_What is needed_
The task requires repeating, word for word, the lines from the one with "Click the Bus Interface question mark" through the end of the material, leaving out all pictures.

_Source material_
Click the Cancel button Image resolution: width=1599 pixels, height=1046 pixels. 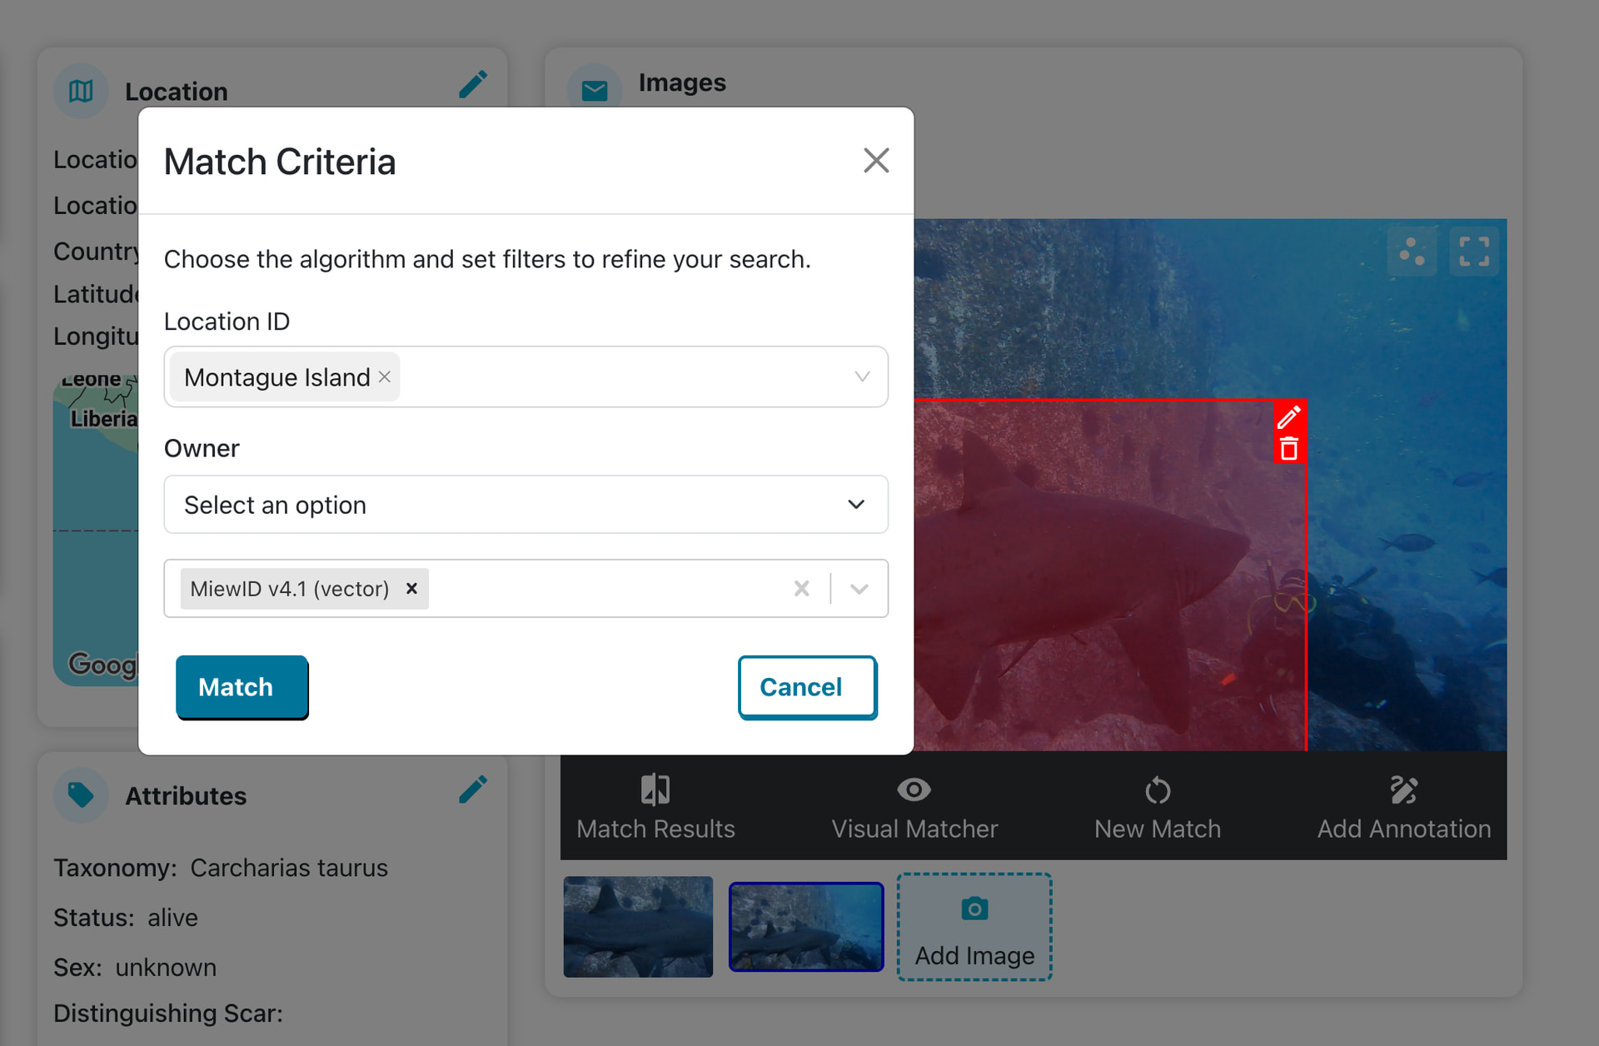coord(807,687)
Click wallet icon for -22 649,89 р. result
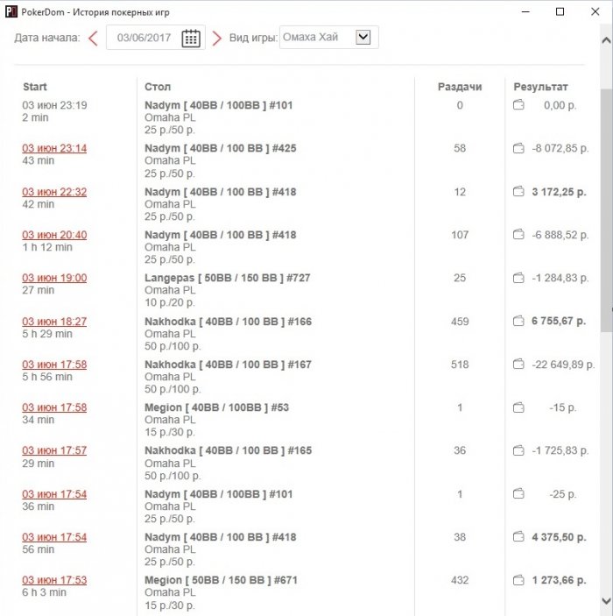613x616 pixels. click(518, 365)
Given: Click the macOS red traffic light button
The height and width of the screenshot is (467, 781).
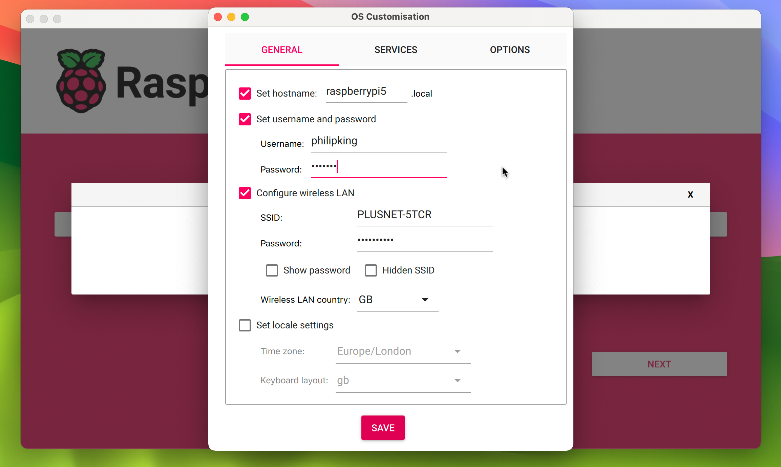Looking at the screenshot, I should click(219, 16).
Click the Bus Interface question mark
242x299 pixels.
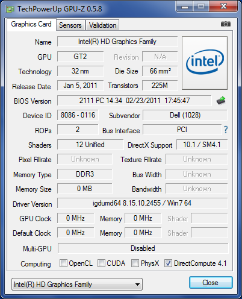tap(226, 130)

_Exercise answer_
Click the Bus Interface question mark
242x299 pixels.
tap(226, 130)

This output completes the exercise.